Adaptive immune responses. (a,b) viSNE analyses of T cell activation in rhesus (a) and cynomolgus (b) macaques, as measured by CD69 expression. Dot plots are concatenated for CD8-depleted and nondepleted animals within each species. The viSNE clustering profiles of CD4 and CD8 T cell subsets (left), including naïve, central memory (CM), and effector memory (EM) T cells correspond to cell populations in the CD69 heatmaps in nondepleted and CD8-depleted animals at 1 and 10 dpi (right). Black ovals indicate EM CD4 populations in CD8-depleted animals at 10 dpi, which showed higher levels of CD69 expression compared to nondepleted animals at the same timepoint. (c) Proliferation of EM CD4 T cells by Ki67 expression. Area-under-the-curve analysis revealed a significant difference in EM CD4 T cell proliferation among CD8-depleted (n = 4) and nondepleted (n = 5) animals by a Mann–Whitney test (p = 0.0159). viSNE plots were generated using viSNE software (Cytobank version 7.0, https://www.cytobank.org/platform.html). (d) CD4 T cell responses in rhesus macaques, assessed by intracellular cytokine staining (ICS) of PBMCs stimulated with viral peptides derived from the indicated ZIKV proteins (C = capsid; M = membrane; E = envelope; NS1 = nonstructural protein 1, consistent throughout).
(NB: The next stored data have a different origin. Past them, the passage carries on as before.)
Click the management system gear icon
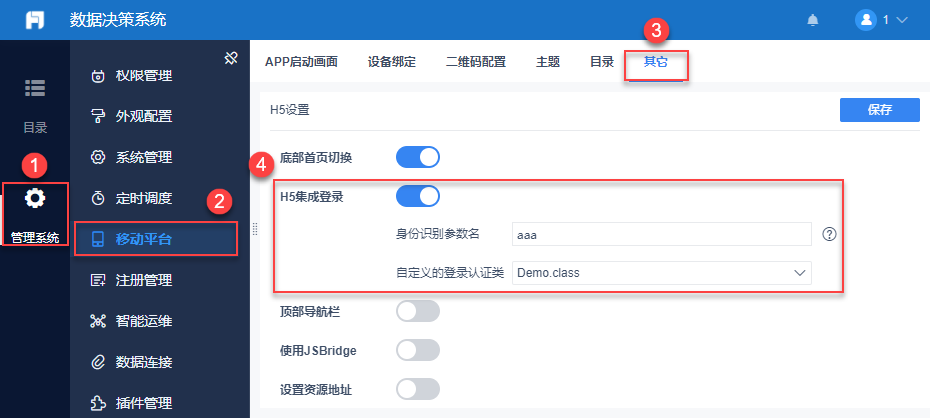 click(x=35, y=198)
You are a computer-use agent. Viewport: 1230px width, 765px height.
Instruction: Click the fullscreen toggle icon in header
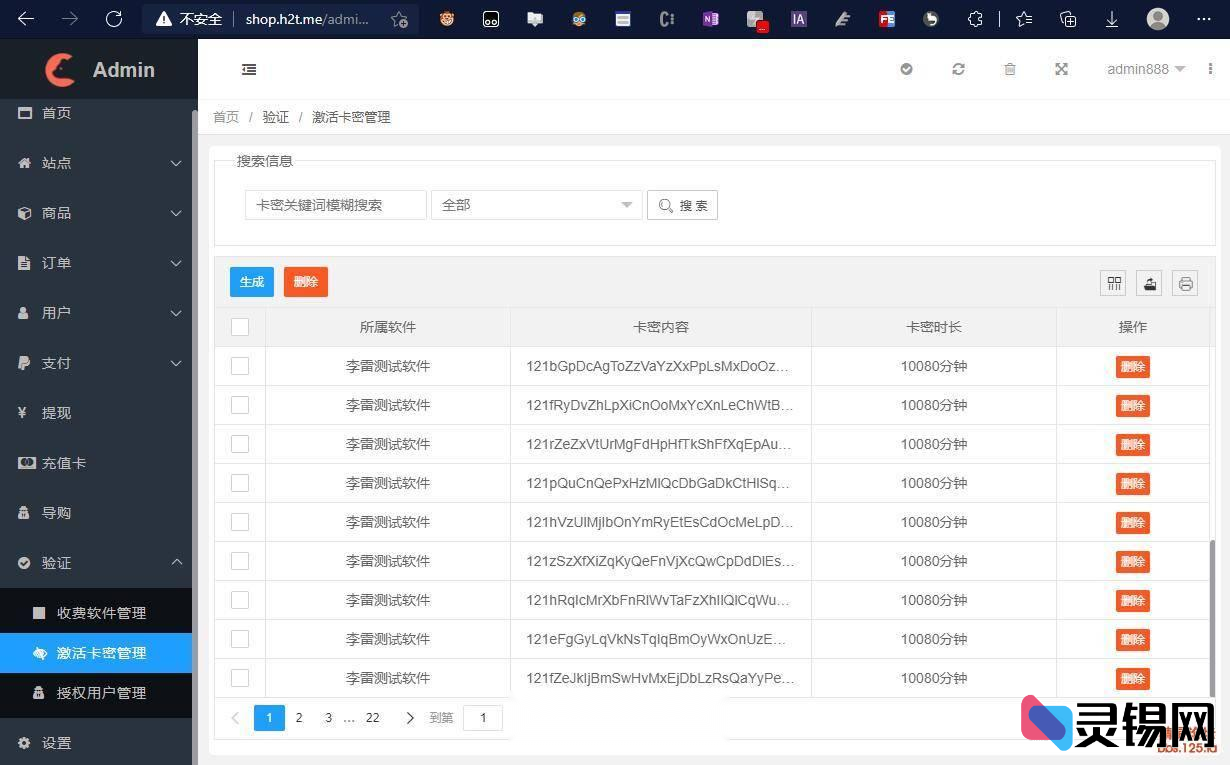click(1061, 69)
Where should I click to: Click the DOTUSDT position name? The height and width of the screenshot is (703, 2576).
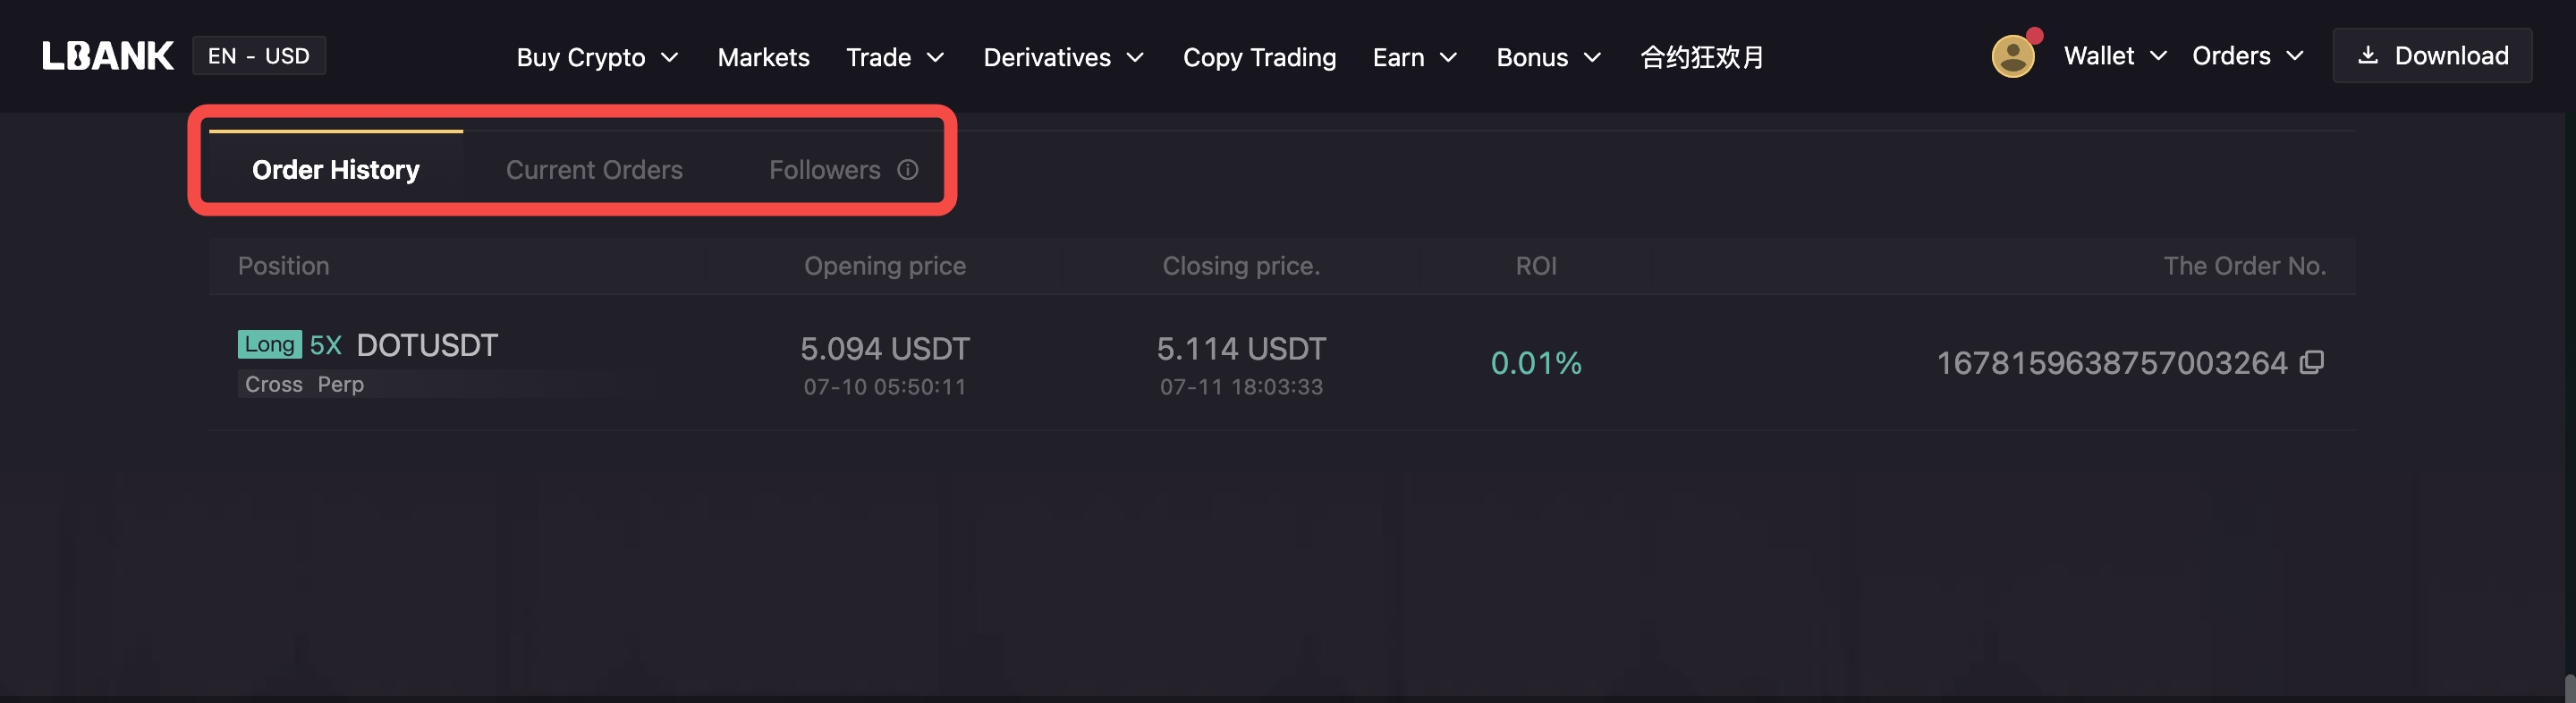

CD4 T cell responses were identified by co-positivity for IL-2 and IFNγ. (Inset): representative antigen-specific cytometry plots for R64357 (CD8-depleted) at 30 dpi. Dot plots were generated using FlowJo (version X.10.4.2, https://www.flowjo.com/). (e) CD8 T cell responses, determined by ICS for perforin and IFNγ co-positivity. (f) Serum neutralizing antibody titers in rhesus macaques, represented as PRNT90.